(Beginning of Data records)
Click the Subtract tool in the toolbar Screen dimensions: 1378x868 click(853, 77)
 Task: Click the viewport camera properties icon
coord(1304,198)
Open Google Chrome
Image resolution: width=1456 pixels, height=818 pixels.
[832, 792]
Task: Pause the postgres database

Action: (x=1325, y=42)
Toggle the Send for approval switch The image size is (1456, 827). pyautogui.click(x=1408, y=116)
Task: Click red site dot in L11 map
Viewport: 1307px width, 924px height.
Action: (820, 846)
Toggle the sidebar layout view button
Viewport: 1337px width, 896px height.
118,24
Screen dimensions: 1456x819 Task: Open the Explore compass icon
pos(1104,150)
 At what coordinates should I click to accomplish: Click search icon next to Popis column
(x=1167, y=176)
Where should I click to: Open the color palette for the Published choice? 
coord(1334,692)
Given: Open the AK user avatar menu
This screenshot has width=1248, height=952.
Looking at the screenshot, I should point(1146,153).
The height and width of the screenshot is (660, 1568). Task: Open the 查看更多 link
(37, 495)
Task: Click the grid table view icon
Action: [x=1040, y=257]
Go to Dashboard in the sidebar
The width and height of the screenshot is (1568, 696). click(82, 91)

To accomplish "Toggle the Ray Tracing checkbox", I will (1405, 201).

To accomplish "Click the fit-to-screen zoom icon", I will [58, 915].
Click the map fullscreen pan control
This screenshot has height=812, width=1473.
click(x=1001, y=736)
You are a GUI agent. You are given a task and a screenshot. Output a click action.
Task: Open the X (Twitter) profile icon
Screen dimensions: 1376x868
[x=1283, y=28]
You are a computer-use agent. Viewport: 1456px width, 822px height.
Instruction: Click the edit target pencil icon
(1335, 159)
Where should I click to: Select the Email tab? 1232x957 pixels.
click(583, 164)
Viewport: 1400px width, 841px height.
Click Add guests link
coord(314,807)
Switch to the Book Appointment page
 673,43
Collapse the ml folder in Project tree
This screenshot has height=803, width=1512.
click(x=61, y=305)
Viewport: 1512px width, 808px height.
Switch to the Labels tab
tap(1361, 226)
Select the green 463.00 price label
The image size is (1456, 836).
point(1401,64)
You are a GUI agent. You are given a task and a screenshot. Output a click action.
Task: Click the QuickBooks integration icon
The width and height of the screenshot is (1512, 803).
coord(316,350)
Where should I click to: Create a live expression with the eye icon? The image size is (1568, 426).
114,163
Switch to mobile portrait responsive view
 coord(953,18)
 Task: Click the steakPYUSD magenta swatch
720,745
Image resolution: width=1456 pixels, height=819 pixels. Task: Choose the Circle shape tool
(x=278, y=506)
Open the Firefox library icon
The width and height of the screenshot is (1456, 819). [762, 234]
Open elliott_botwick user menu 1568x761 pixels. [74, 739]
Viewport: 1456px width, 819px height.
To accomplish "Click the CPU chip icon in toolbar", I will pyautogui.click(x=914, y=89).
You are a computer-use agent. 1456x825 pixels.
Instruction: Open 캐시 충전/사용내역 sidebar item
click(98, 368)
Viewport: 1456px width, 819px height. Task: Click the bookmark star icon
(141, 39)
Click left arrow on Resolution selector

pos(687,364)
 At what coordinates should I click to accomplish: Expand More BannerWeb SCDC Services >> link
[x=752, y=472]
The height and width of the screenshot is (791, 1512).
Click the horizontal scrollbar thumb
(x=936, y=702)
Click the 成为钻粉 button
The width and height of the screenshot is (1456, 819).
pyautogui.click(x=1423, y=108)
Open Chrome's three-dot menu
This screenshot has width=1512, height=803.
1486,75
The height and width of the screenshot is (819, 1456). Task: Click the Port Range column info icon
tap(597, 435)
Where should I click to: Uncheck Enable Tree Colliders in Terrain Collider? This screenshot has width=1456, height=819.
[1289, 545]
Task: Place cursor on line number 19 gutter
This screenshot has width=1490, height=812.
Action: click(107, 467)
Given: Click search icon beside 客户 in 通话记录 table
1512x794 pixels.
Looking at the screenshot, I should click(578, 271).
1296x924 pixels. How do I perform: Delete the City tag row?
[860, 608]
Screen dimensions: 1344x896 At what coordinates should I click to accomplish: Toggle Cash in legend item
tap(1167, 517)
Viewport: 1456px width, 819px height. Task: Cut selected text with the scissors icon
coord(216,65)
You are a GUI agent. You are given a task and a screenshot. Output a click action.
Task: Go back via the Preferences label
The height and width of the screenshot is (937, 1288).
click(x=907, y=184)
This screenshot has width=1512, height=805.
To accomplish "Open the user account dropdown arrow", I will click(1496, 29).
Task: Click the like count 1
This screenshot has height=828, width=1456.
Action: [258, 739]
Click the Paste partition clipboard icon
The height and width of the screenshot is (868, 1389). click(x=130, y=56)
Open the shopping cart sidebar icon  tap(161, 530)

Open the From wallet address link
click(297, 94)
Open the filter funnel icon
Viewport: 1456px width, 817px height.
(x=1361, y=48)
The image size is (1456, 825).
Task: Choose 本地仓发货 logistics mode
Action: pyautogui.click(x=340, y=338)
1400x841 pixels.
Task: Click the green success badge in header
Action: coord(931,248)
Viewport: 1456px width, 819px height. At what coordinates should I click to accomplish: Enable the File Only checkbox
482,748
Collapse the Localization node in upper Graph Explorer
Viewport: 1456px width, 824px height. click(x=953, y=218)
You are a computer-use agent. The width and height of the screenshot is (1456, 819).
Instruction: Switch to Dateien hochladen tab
(End of Data records)
Every entry needs to be copied exactly as it was written.

Click the Subtract tool in the toolbar Screen dimensions: 1378x868 click(853, 77)
 Task: Click the viewport camera properties icon
coord(1304,198)
Open Google Chrome
Image resolution: width=1456 pixels, height=818 pixels.
[832, 792]
Task: Pause the postgres database

Action: (x=1325, y=42)
Toggle the Send for approval switch The image size is (1456, 827). pyautogui.click(x=1408, y=116)
Task: Click red site dot in L11 map
Viewport: 1307px width, 924px height.
Action: (820, 846)
Toggle the sidebar layout view button
Viewport: 1337px width, 896px height.
118,24
Screen dimensions: 1456x819 Task: Open the Explore compass icon
pos(1104,150)
 At what coordinates should I click to accomplish: Click search icon next to Popis column
(x=1167, y=176)
Where should I click to: Open the color palette for the Published choice? 
coord(1334,692)
Given: Open the AK user avatar menu
This screenshot has width=1248, height=952.
Looking at the screenshot, I should point(1146,153).
The height and width of the screenshot is (660, 1568). Task: Open the 查看更多 link
(37, 495)
Task: Click the grid table view icon
Action: [x=1040, y=257]
Go to Dashboard in the sidebar
The width and height of the screenshot is (1568, 696). click(82, 91)

To accomplish "Toggle the Ray Tracing checkbox", I will (1405, 201).

To accomplish "Click the fit-to-screen zoom icon", I will [58, 915].
Click the map fullscreen pan control
This screenshot has height=812, width=1473.
click(x=1001, y=736)
You are a GUI agent. You are given a task and a screenshot. Output a click action.
Task: Open the X (Twitter) profile icon
Screen dimensions: 1376x868
[x=1283, y=28]
You are a computer-use agent. Viewport: 1456px width, 822px height.
Instruction: Click the edit target pencil icon
(1335, 159)
Where should I click to: Select the Email tab? 1232x957 pixels.
click(583, 164)
Viewport: 1400px width, 841px height.
Click Add guests link
coord(314,807)
Switch to the Book Appointment page
 673,43
Collapse the ml folder in Project tree
This screenshot has height=803, width=1512.
click(x=61, y=305)
Viewport: 1512px width, 808px height.
Switch to the Labels tab
tap(1361, 226)
Select the green 463.00 price label
The image size is (1456, 836).
point(1401,64)
You are a GUI agent. You are given a task and a screenshot. Output a click action.
Task: Click the QuickBooks integration icon
The width and height of the screenshot is (1512, 803).
coord(316,350)
Where should I click to: Create a live expression with the eye icon? The image size is (1568, 426).
114,163
Switch to mobile portrait responsive view
 coord(953,18)
 Task: Click the steakPYUSD magenta swatch
720,745
Image resolution: width=1456 pixels, height=819 pixels. Task: Choose the Circle shape tool
(x=278, y=506)
Open the Firefox library icon
The width and height of the screenshot is (1456, 819). [762, 234]
Open elliott_botwick user menu 1568x761 pixels. [74, 739]
Viewport: 1456px width, 819px height.
To accomplish "Click the CPU chip icon in toolbar", I will pyautogui.click(x=914, y=89).
You are a computer-use agent. 1456x825 pixels.
Instruction: Open 캐시 충전/사용내역 sidebar item
click(98, 368)
Viewport: 1456px width, 819px height. Task: Click the bookmark star icon
(141, 39)
Click left arrow on Resolution selector

pos(687,364)
 At what coordinates should I click to accomplish: Expand More BannerWeb SCDC Services >> link
[x=752, y=472]
The height and width of the screenshot is (791, 1512).
Click the horizontal scrollbar thumb
(x=936, y=702)
Click the 成为钻粉 button
The width and height of the screenshot is (1456, 819).
pyautogui.click(x=1423, y=108)
Open Chrome's three-dot menu
This screenshot has width=1512, height=803.
1486,75
The height and width of the screenshot is (819, 1456). Task: Click the Port Range column info icon
tap(597, 435)
Where should I click to: Uncheck Enable Tree Colliders in Terrain Collider? This screenshot has width=1456, height=819.
[1289, 545]
Task: Place cursor on line number 19 gutter
This screenshot has width=1490, height=812.
Action: click(107, 467)
Given: Click search icon beside 客户 in 通话记录 table
1512x794 pixels.
Looking at the screenshot, I should click(578, 271).
1296x924 pixels. How do I perform: Delete the City tag row?
[860, 608]
Screen dimensions: 1344x896 At what coordinates should I click to accomplish: Toggle Cash in legend item
tap(1167, 517)
Viewport: 1456px width, 819px height. Task: Cut selected text with the scissors icon
coord(216,65)
You are a GUI agent. You are given a task and a screenshot. Output a click action.
Task: Go back via the Preferences label
The height and width of the screenshot is (937, 1288).
click(x=907, y=184)
This screenshot has width=1512, height=805.
To accomplish "Open the user account dropdown arrow", I will click(1496, 29).
Task: Click the like count 1
This screenshot has height=828, width=1456.
Action: [258, 739]
Click the Paste partition clipboard icon
The height and width of the screenshot is (868, 1389). click(x=130, y=56)
Open the shopping cart sidebar icon  tap(161, 530)

Open the From wallet address link
click(297, 94)
Open the filter funnel icon
Viewport: 1456px width, 817px height.
(x=1361, y=48)
The image size is (1456, 825).
Task: Choose 本地仓发货 logistics mode
Action: pyautogui.click(x=340, y=338)
1400x841 pixels.
Task: Click the green success badge in header
Action: coord(931,248)
Viewport: 1456px width, 819px height. At what coordinates should I click to accomplish: Enable the File Only checkbox
482,748
Collapse the Localization node in upper Graph Explorer
Viewport: 1456px width, 824px height. click(x=953, y=218)
You are a computer-use agent. The width and height of the screenshot is (1456, 819).
Instruction: Switch to Dateien hochladen tab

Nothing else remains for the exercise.